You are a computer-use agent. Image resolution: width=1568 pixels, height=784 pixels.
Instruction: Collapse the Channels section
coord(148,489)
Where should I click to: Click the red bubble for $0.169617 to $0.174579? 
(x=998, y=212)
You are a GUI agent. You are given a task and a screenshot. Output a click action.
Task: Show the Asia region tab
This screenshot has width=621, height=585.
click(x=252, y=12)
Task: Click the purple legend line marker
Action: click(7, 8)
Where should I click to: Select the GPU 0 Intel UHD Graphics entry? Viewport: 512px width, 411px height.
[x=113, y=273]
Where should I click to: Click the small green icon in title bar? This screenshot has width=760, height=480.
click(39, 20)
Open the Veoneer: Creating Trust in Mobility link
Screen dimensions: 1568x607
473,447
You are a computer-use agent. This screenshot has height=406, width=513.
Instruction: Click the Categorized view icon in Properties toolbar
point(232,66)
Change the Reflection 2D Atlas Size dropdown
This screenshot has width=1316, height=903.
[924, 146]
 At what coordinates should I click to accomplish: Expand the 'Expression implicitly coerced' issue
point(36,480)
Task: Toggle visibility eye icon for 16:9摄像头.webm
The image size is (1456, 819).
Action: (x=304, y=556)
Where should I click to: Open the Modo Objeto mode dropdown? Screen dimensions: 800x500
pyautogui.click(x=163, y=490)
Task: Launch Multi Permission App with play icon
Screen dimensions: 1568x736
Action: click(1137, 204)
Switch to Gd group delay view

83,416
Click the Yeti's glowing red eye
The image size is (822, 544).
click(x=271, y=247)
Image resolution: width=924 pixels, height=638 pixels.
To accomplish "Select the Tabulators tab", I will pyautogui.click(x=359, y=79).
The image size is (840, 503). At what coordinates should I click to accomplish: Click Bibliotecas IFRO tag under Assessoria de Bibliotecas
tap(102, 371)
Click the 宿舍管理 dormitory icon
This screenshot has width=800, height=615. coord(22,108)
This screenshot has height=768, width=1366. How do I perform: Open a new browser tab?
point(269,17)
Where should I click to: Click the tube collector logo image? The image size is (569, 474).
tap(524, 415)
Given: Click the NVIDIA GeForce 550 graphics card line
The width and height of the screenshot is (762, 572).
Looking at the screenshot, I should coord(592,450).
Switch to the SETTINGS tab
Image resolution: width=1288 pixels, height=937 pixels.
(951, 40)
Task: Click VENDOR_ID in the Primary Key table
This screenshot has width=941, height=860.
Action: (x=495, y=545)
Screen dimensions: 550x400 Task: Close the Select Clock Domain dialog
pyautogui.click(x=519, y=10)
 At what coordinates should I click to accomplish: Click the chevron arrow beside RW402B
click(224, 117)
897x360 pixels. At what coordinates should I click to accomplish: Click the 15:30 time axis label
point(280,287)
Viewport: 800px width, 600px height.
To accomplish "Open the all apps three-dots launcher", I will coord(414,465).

══════════

*ABOUT THIS EXERCISE*: Type out the records above again, exactly the same.

*TASK RESPONSE*:
You are a computer-use agent. Image resolution: width=1568 pixels, height=784 pixels.
Instruction: Collapse the Channels section
coord(148,489)
Where should I click to: Click the red bubble for $0.169617 to $0.174579? 
(x=998, y=212)
You are a GUI agent. You are given a task and a screenshot. Output a click action.
Task: Show the Asia region tab
This screenshot has width=621, height=585.
click(x=252, y=12)
Task: Click the purple legend line marker
Action: click(7, 8)
Where should I click to: Select the GPU 0 Intel UHD Graphics entry? Viewport: 512px width, 411px height.
[x=113, y=273]
Where should I click to: Click the small green icon in title bar? This screenshot has width=760, height=480.
click(39, 20)
Open the Veoneer: Creating Trust in Mobility link
Screen dimensions: 1568x607
473,447
You are a computer-use agent. This screenshot has height=406, width=513.
Instruction: Click the Categorized view icon in Properties toolbar
point(232,66)
Change the Reflection 2D Atlas Size dropdown
This screenshot has width=1316, height=903.
[924, 146]
 At what coordinates should I click to accomplish: Expand the 'Expression implicitly coerced' issue
point(36,480)
Task: Toggle visibility eye icon for 16:9摄像头.webm
The image size is (1456, 819).
Action: (x=304, y=556)
Where should I click to: Open the Modo Objeto mode dropdown? Screen dimensions: 800x500
pyautogui.click(x=163, y=490)
Task: Launch Multi Permission App with play icon
Screen dimensions: 1568x736
Action: click(1137, 204)
Switch to Gd group delay view

83,416
Click the Yeti's glowing red eye
The image size is (822, 544).
click(x=271, y=247)
Image resolution: width=924 pixels, height=638 pixels.
To accomplish "Select the Tabulators tab", I will pyautogui.click(x=359, y=79).
The image size is (840, 503). At what coordinates should I click to accomplish: Click Bibliotecas IFRO tag under Assessoria de Bibliotecas
tap(102, 371)
Click the 宿舍管理 dormitory icon
This screenshot has width=800, height=615. coord(22,108)
This screenshot has height=768, width=1366. How do I perform: Open a new browser tab?
point(269,17)
Where should I click to: Click the tube collector logo image? The image size is (569, 474).
tap(524, 415)
Given: Click the NVIDIA GeForce 550 graphics card line
The width and height of the screenshot is (762, 572).
Looking at the screenshot, I should coord(592,450).
Switch to the SETTINGS tab
Image resolution: width=1288 pixels, height=937 pixels.
(951, 40)
Task: Click VENDOR_ID in the Primary Key table
This screenshot has width=941, height=860.
Action: (x=495, y=545)
Screen dimensions: 550x400 Task: Close the Select Clock Domain dialog
pyautogui.click(x=519, y=10)
 At what coordinates should I click to accomplish: Click the chevron arrow beside RW402B
click(224, 117)
897x360 pixels. At what coordinates should I click to accomplish: Click the 15:30 time axis label
point(280,287)
Viewport: 800px width, 600px height.
To accomplish "Open the all apps three-dots launcher", I will coord(414,465).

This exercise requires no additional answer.